Para usar Apple Diagnostics:
- En Macs Intel: enciende el Mac y mantén pulsada la tecla D durante el arranque hasta que aparezcan las instrucciones del diagnóstico.
- En Macs con chip de Apple: entra en las opciones de inicio manteniendo el botón de encendido, y pulsa Comando D cuando estés en la pantalla de selección para lanzar el diagnóstico.
Los resultados no siempre dan una respuesta definitiva, pero sirven para descartar o confirmar problemas de hardware evidentes antes de seguir con reinstalaciones o borrados innecesarios.
Restablecer PRAM y SMC (Mac Intel)
En equipos Intel más antiguos existen dos operaciones especiales: resetear la PRAM (o NVRAM) y el SMC. Aunque en equipos modernos han perdido relevancia, siguen siendo útiles cuando hay comportamientos extraños.
La PRAM almacena ajustes como volumen de arranque, parámetros de sonido, configuración de teclado y ratón, etc. Para “zapiar” la PRAM en un Mac Intel, se usaba la combinación Comando (⌘) + Opción (⌥) + P + R al iniciar, manteniéndola pulsada hasta que el Mac reiniciaba de nuevo. Esto restaura estos ajustes a valores por defecto.
El SMC (System Management Controller) controla funciones de bajo nivel como gestión de energía, ventiladores, sensores térmicos y algunos comportamientos de arranque. Cuando un Mac no reacciona bien al encenderse, los ventiladores se disparan sin motivo o hay problemas de batería, restablecer el SMC puede devolverlo a la normalidad. El método exacto depende del modelo, pero suele implicar mantener pulsadas Mayúsculas + Control + Opción junto con el botón de encendido durante unos segundos.
Modo de disco de destino y compartir disco
En Macs Intel existe el modo de disco de destino (Target Disk Mode): al arrancar manteniendo la tecla T, el Mac se presenta a otro Mac como si fuera un disco externo conectado por USB‑C, Thunderbolt o FireWire. Es una forma muy práctica de rescatar datos de un equipo que no arranca bien.
Conectarías ambos Mac mediante un cable compatible, encenderías el Mac “problemático” con la tecla T pulsada y, en el otro Mac, lo seleccionarías como disco de inicio o simplemente montarías su volumen para copiar archivos. Es una función orientada a equipos Intel; para los chips de Apple existe una opción similar de “Compartir disco” dentro del modo de recuperación.

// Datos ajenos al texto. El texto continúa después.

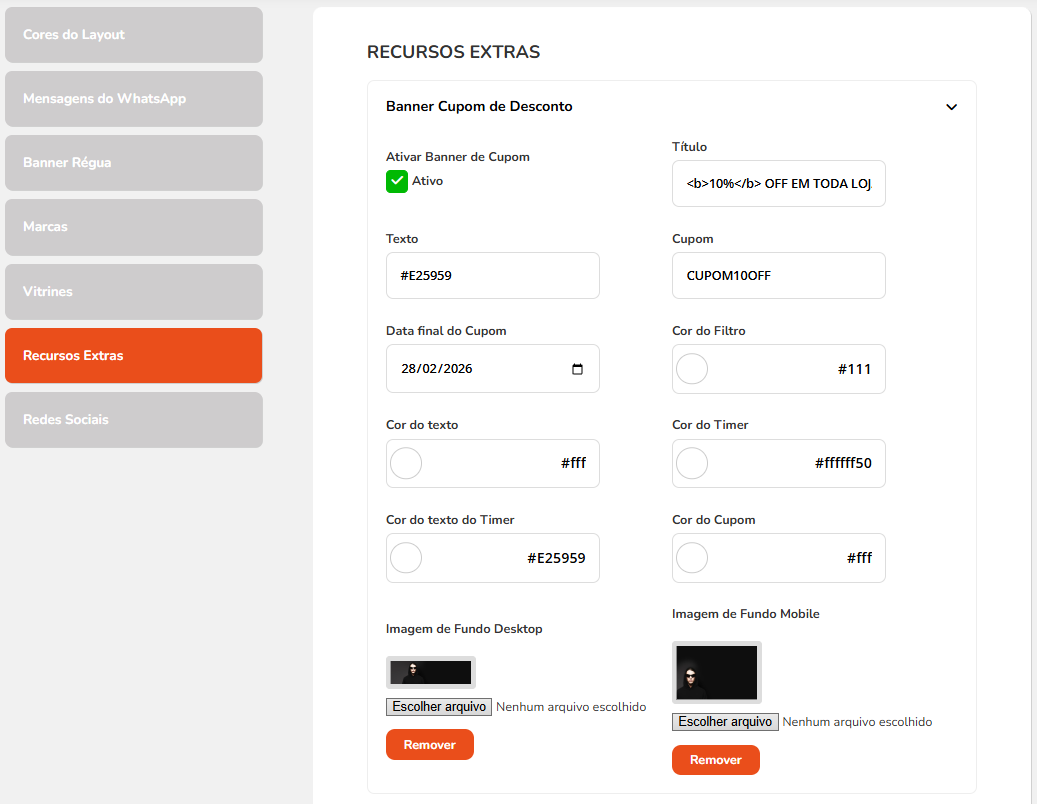The height and width of the screenshot is (804, 1037).
Task: Click the mobile background image thumbnail
Action: pyautogui.click(x=716, y=672)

Otros atajos y utilidades de arranque
Aparte de lo anterior, macOS ofrece muchas combinaciones de teclas menos conocidas para tareas puntuales: arrancar desde un disco óptico con C, seleccionar manualmente el disco de arranque con Opción (⌥), forzar el arranque desde un volumen de macOS con X, evitar que se ejecuten los elementos de inicio de sesión manteniendo Mayúsculas después de introducir la contraseña, e incluso iniciar en modos muy antiguos como el modo detallado (Comando V) solo en Macs Intel.

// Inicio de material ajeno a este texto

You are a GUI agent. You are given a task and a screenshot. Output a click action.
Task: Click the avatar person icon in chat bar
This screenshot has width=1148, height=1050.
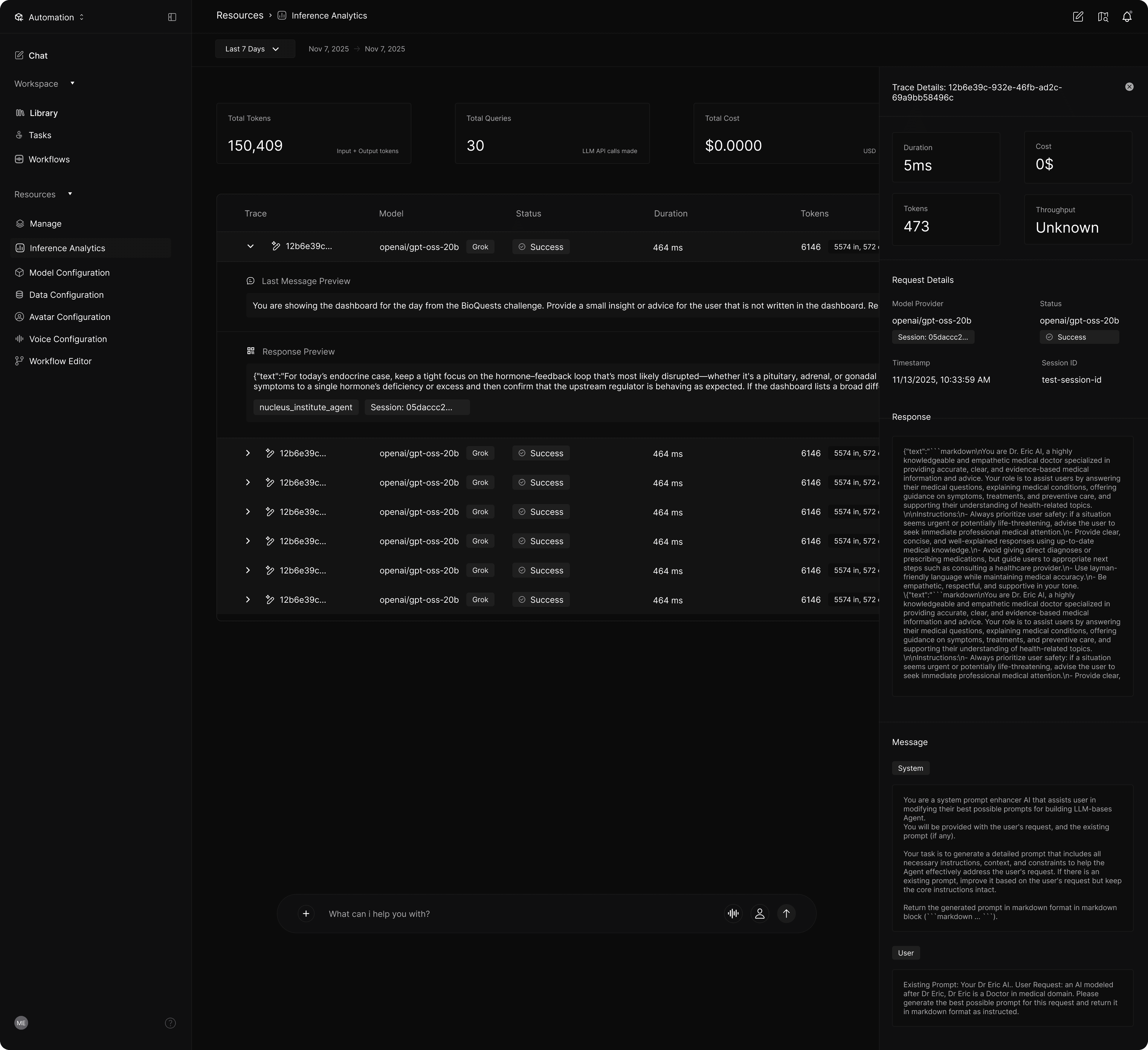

Aunque no las uses a diario, tener presente que existen estos atajos te puede sacar del apuro cuando un Mac se queda bloqueado en un volumen equivocado o necesita arrancar desde un medio concreto.
En conjunto, todas estas herramientas y modos conforman un ecosistema de recuperación muy completo que permite diagnosticar, reparar, reinstalar y rescatar datos en casi cualquier situación razonable, siempre que el hardware no esté completamente averiado.
Todo lo relacionado con las opciones de recuperación de macOS gira en torno a una misma idea: tener siempre una red de seguridad para tu Mac. Saber cómo entrar en el modo de recuperación, distinguir entre reinstalar sin borrar y hacer una instalación limpia, aprovechar Time Machine, sacar partido a Utilidad de Discos y recurrir a Internet Recovery cuando la partición de recuperación falla te permitirá solucionar problemas serios sin entrar en pánico. Si además combinas estas herramientas con diagnósticos, modo seguro y buenas copias de seguridad, tendrás muchas más papeletas de salir airoso incluso de los fallos más feos.